Problem A.
In the blog post on duplicate iTunes files, which Unix utility was installed to find the duplicates?

+++ Source passage

Need someone to lead product or development at your software company? I lead product and engineering teams and I'm looking for my next opportunity. Check out my resume and get in touch.

Removing duplicate files in your iTunes library

Freshness Warning
This blog post is over 13 years old. It's possible that the information you read below isn't current and the links no longer work.

One of the problems with a networked drive acting as the iTunes library for multiple computers in the house is that I often end up with duplicate songs in the library. I think this comes from importing the library directory when you also have "Copy files to the iTunes library" set in the iTunes advanced prefs. ITunes imports a song and then tries to copy it over itself. Seeing there’s already a file there by that name it creates a file called "songname 1.mp3"

At least that’s my theory.

To clean up a library full of duplicate files, here’s what I did. I installed Duff, a unix utility that quickly finds duplicate files. Duff works by comparing the actual files of any two files that have identical sizes. I sent Duff’s output to a text file with the command

duff -r /Volumes/music/ > duplicatemusic.txt

Once Duff was done running, I ran a short command to grab all the lines from the output that end in 1.mp3 and delete them.

cat duplicatemusic.txt | grep 1.mp3 | tr '\012' '\000' | xargs -0 rm

If you’ve done whatever it is that causes duplicates a number of times, you might have *2.mp3, *3.mp3, etc. Just run that command again, replacing 1.mp3 with 2.mp3 and so on. The one liner above could probably be improved to grep for any single digit followed by .mp3, but it’s quick enough to run it a few times that I didn’t bother.

++++++
+++ Dataset records

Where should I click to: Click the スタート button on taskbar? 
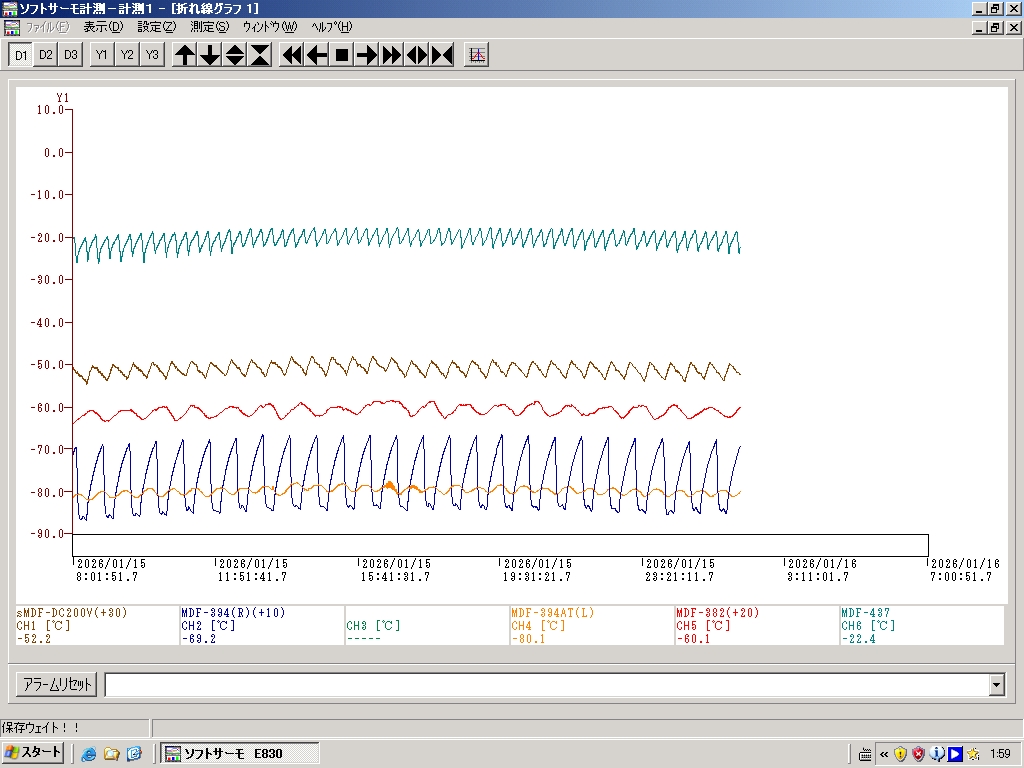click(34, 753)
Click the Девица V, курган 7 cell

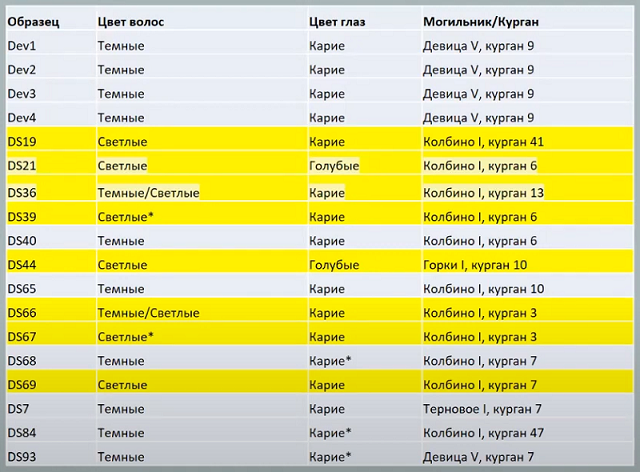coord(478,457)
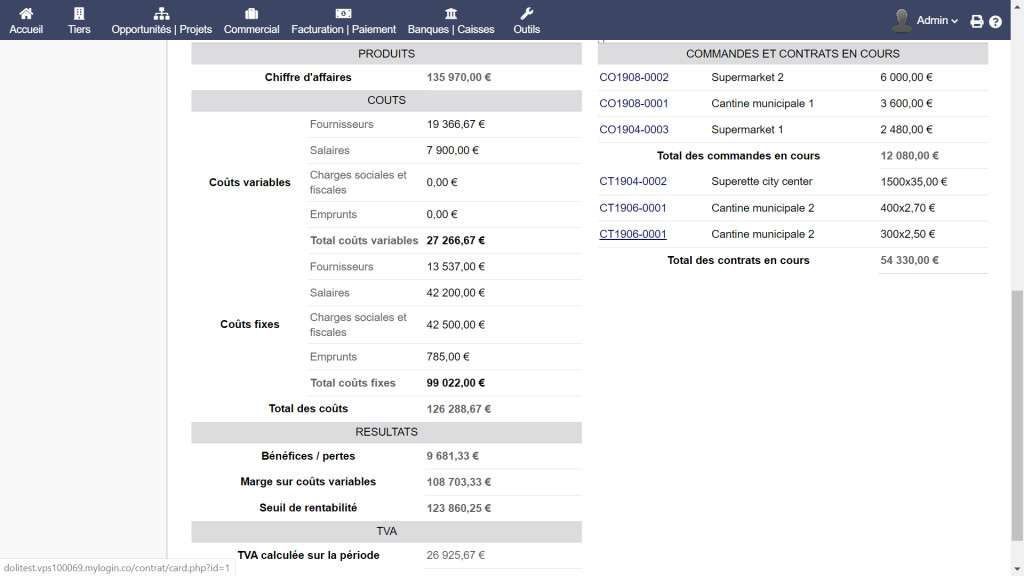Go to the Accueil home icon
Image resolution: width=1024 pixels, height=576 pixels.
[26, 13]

++++++

Problem B.
Retype the rows that appear above, after the blog post, word for word, and leave out the pictures.

Task result A.
Duff

Task result B.
Where should I click to: Click the スタート button on taskbar? 
click(34, 753)
Click the Девица V, курган 7 cell

coord(478,457)
Go to the Accueil home icon
Image resolution: width=1024 pixels, height=576 pixels.
[26, 13]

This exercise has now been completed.